Policy Study

Recycling Hazardous Waste

How RCRA has Recyclers Running Around in CERCLAS

Executive Summary

Each year, about 100,000 to 1 million tons of hazardous waste are recycled in the United States. Another 13 million tons are dumped into hazardous waste landfills. The amount recycled is only about 0.8 percent to 7.7 percent of the amount dumped.

The two main federal laws regulating hazardous waste-the Resource Conservation and Recovery Act (RCRA) and Superfund-may be reauthorized in the 104th Congress. This makes hazardous waste a hot topic in the environmental world. Recycling is also high on many people’s environmental checklists. But the two issues-hazardous waste and recycling-are rarely thought of together.

Still less frequently is hazardous waste recycling thought of favorably. Hazardous waste recycling’s bad reputation stems from a number of environmental misconceptions. When thinking about hazardous waste recycling, one must keep in mind that:

  • Calling something hazardous doesn’t make it so.
  • Calling something a waste doesn’t make it bad.
  • A hazardous ingredient needn’t produce an unsafe product.

We don’t want too much recycling of hazardous waste-not if it wastes more resources than it saves. But we don’t want to artificially discourage it either by needlessly making recycling more expensive than landfilling. Yet the federal government is doing exactly that-even while it’s trying to encourage recycling in general, it’s discouraging the recycling of hazardous waste.

  • Hazardous waste law is confusing. The terms “solid waste” and “hazardous waste” are difficult to understand. This is a big problem when a regulatory scheme hinges on the definitions, and it has led to uncertainty and litigation.
  • The EPA’s risk assessment is unnecessarily conservative. The impact of improper disposal is small compared to other risks that the public willingly accepts. The risks posed by hazardous waste are also lower than most of the risks currently addressed by environmental regulation.
  • RCRA’s requirements are expensive. The total cost of complying with RCRA is estimated at over $40 billion.
  • Recycling is treated differently than the manufacture of the same products out of virgin materials. RCRA often considers that substances intended for recycling are in fact “discarded.” Many perfectly acceptable and reusable (and regulated) raw materials become RCRA hazardous wastes the moment they are “discarded,” whatever that means, which virtually guarantees that few people will recycle them.

In short, hazardous waste law is expensive, irrational, and confusing. The only way to get around these requirements for certain products is by case-by-case exemptions. Lead acid batteries are exempted from hazardous waste law until they reach the recycler, so battery recycling is high despite the industry’s costly regulation. RCRA regulation has discouraged the recycling of spent aluminum potliner, which is only now slowly starting up again. And state hazardous waste provisions in California and some New England states have discouraged the recycling of used motor oil.

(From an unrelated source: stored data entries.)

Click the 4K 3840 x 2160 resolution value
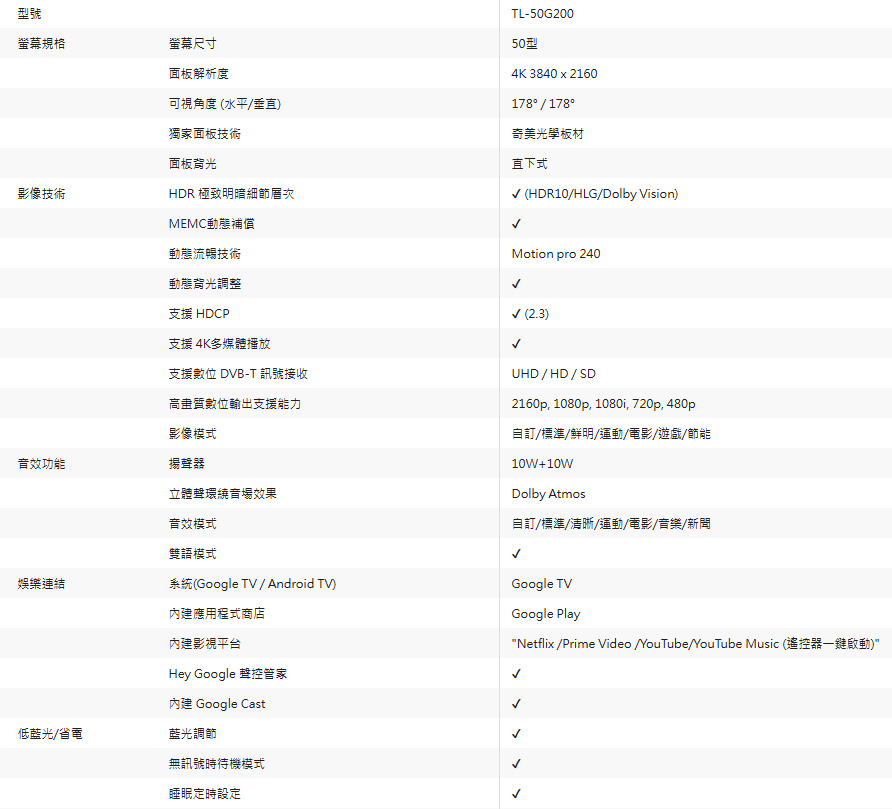This screenshot has width=892, height=809. point(554,74)
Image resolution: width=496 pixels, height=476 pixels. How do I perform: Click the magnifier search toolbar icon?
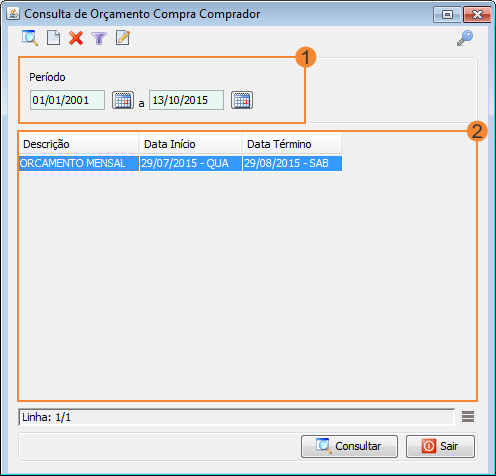pos(30,38)
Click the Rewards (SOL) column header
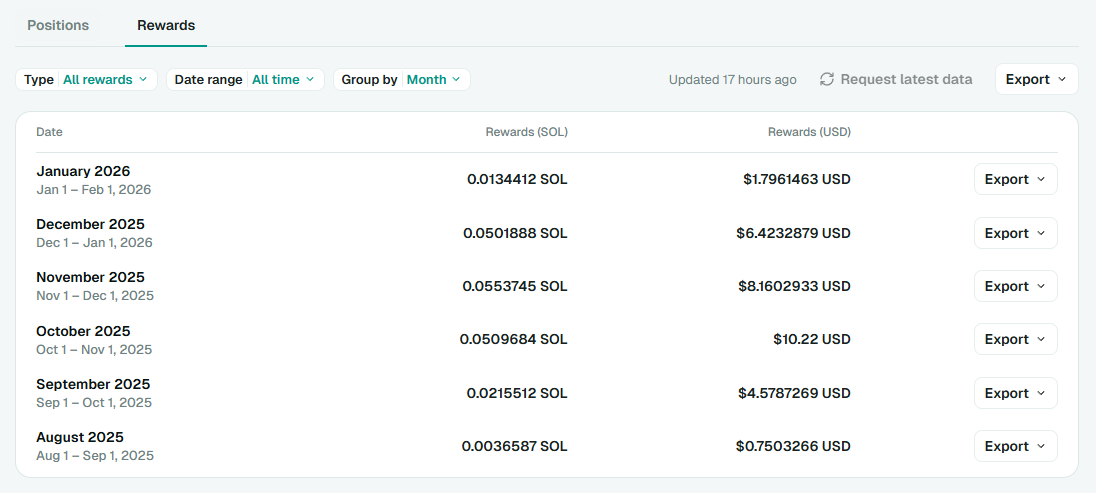The image size is (1096, 493). (x=526, y=132)
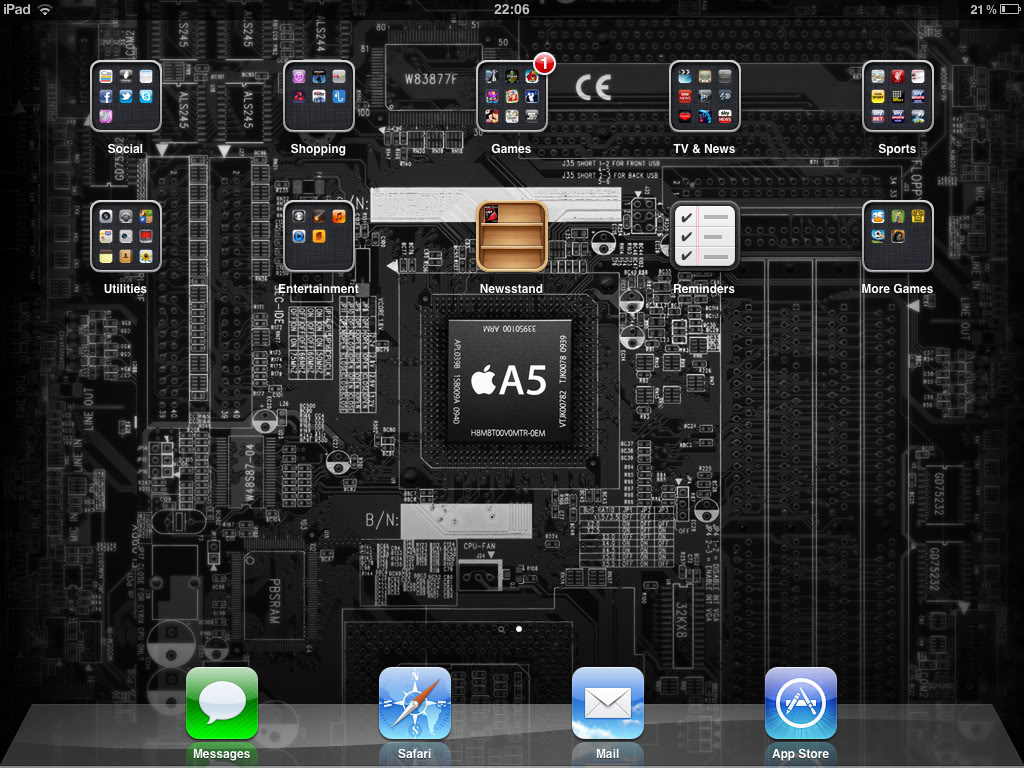
Task: Expand the Sports folder
Action: pyautogui.click(x=897, y=96)
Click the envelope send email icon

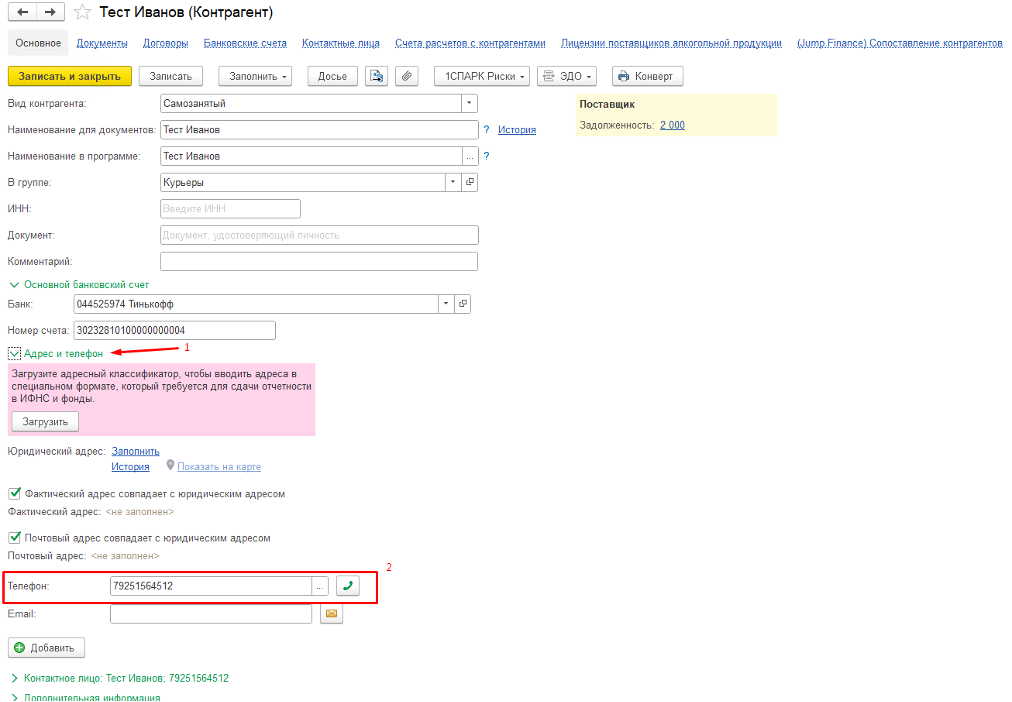[x=331, y=614]
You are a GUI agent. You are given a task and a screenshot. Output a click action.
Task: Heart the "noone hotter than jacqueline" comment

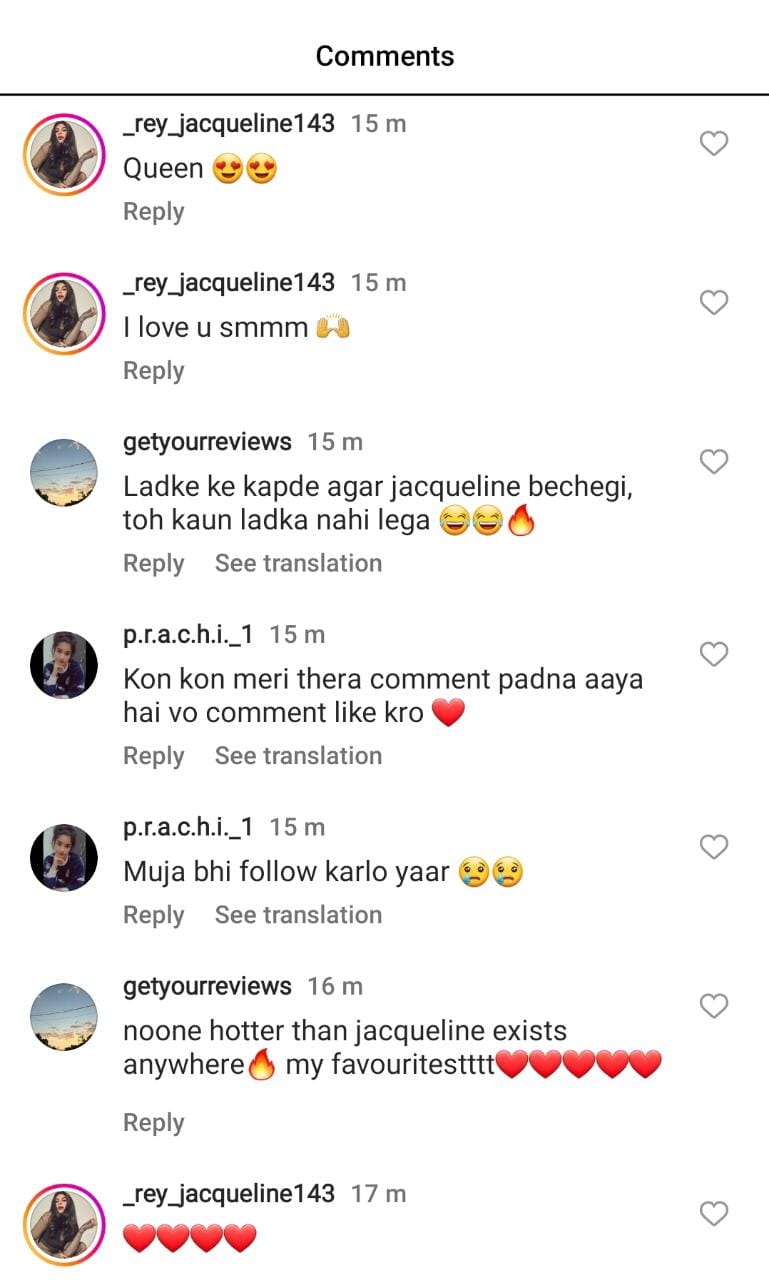pyautogui.click(x=713, y=1006)
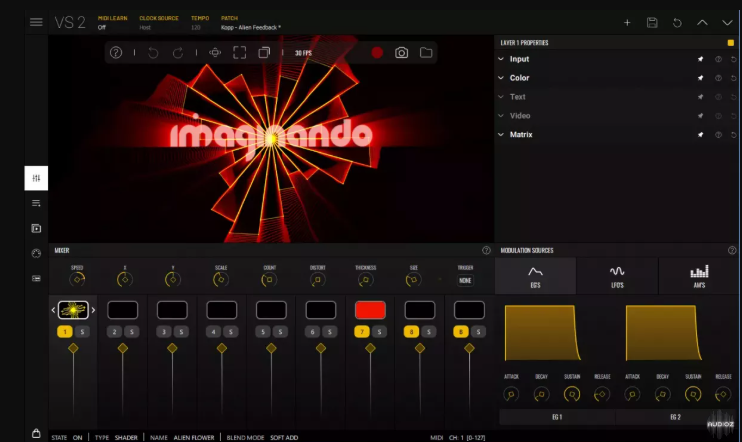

Other aspects of hazardous waste law also do their part to discourage recycling. The Toxics Release Inventory (TRI), for instance, requires that companies report how much of certain “toxic chemicals” they use. There have been proposals to expand the list of industries subject to the TRI to include scrap metal recyclers and waste management facilities. This sounds like a good idea, but in fact it would discourage the recycling of copper, zinc, and other metals. These metals are hazardous in certain forms (for instance, when they’re dissolved and discharged into water), but not when they’re recycled; making scrap metal recyclers subject to the TRI would give people the impression that scrap recyclers are heavy polluters because of the amounts of metals they accept. Also, waste management facilities only receive wastes from elsewhere, and making them subject to the TRI would impose costly bookkeeping burdens on them without adding to health or safety.

And then there’s Superfund, which provides for the cleanup of hazardous sites. If a hazardous substance is found at a Superfund site, whoever arranged for the treatment or disposal of the substance at that site can potentially be made to pay for the cleanup of the entire site. The problem here is that selling metal to a scrap metal recycler can be considered “arranging for disposal” if that recycler eventually goes bankrupt and his property becomes a Superfund site-and so everyone who ever sold anything to the scrap metal recycler can be stuck with huge cleanup costs for “contamination” they weren’t even responsible for. This discourages the recycling of scrap metal and other products, like nickel-cadmium batteries, containing substances that are considered hazardous.

Superfund should be amended so that recycling isn’t considered “treatment or disposal.” RCRA should be overhauled so that it is based solely on realistic risks of actual harms. Whether or not something is a waste is irrelevant to the risk it poses. At the very least, RCRA should be amended to exclude recyclable materials.